Source data:
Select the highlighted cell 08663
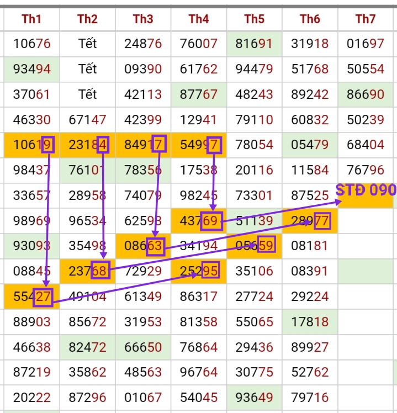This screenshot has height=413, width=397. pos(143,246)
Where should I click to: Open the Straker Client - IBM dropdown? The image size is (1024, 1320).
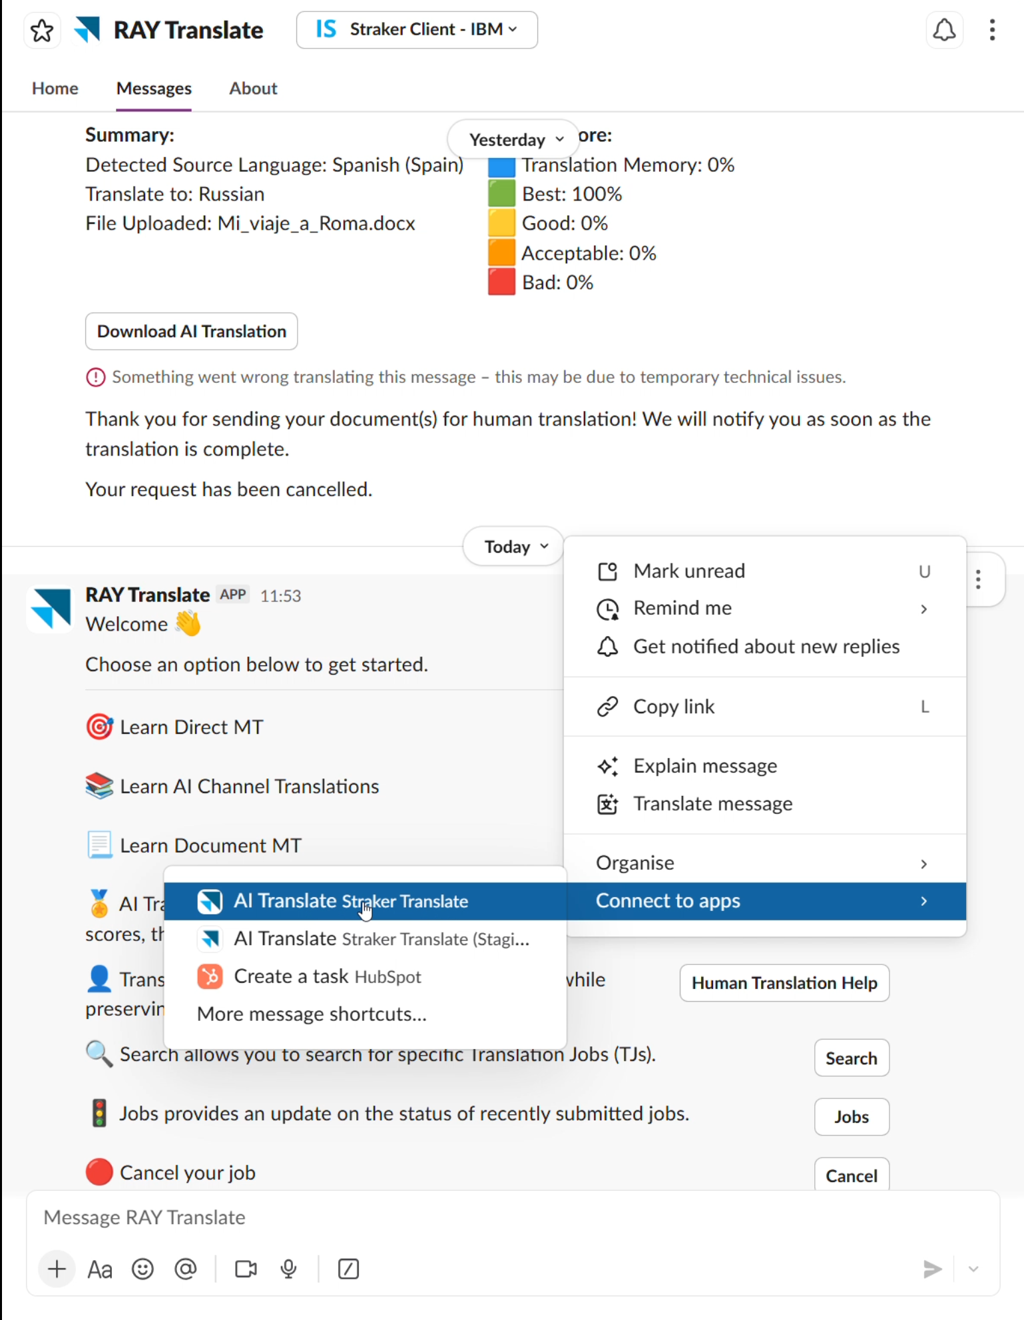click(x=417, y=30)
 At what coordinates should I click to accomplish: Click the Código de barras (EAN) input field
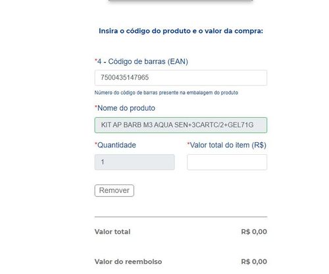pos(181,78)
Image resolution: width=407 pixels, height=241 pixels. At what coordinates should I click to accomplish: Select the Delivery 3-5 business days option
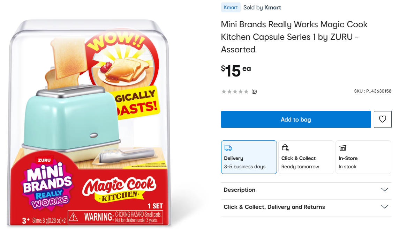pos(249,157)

* * *

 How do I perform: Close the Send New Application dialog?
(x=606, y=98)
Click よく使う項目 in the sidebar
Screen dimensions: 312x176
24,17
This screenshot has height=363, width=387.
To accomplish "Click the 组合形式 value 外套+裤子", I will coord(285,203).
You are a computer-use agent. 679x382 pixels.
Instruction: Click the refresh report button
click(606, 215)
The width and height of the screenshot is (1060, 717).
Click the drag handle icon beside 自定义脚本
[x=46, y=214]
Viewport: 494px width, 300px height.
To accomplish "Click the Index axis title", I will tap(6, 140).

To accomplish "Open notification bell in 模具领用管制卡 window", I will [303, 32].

==

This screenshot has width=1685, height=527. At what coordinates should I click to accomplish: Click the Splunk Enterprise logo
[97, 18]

Prompt:
Task for the records above: copy every line in which the word "will" occurs.

Written response:
To accomplish "Click the 组合形式 value 外套+裤子", I will coord(285,203).
To accomplish "Click the Index axis title", I will tap(6, 140).
To accomplish "Open notification bell in 模具领用管制卡 window", I will [303, 32].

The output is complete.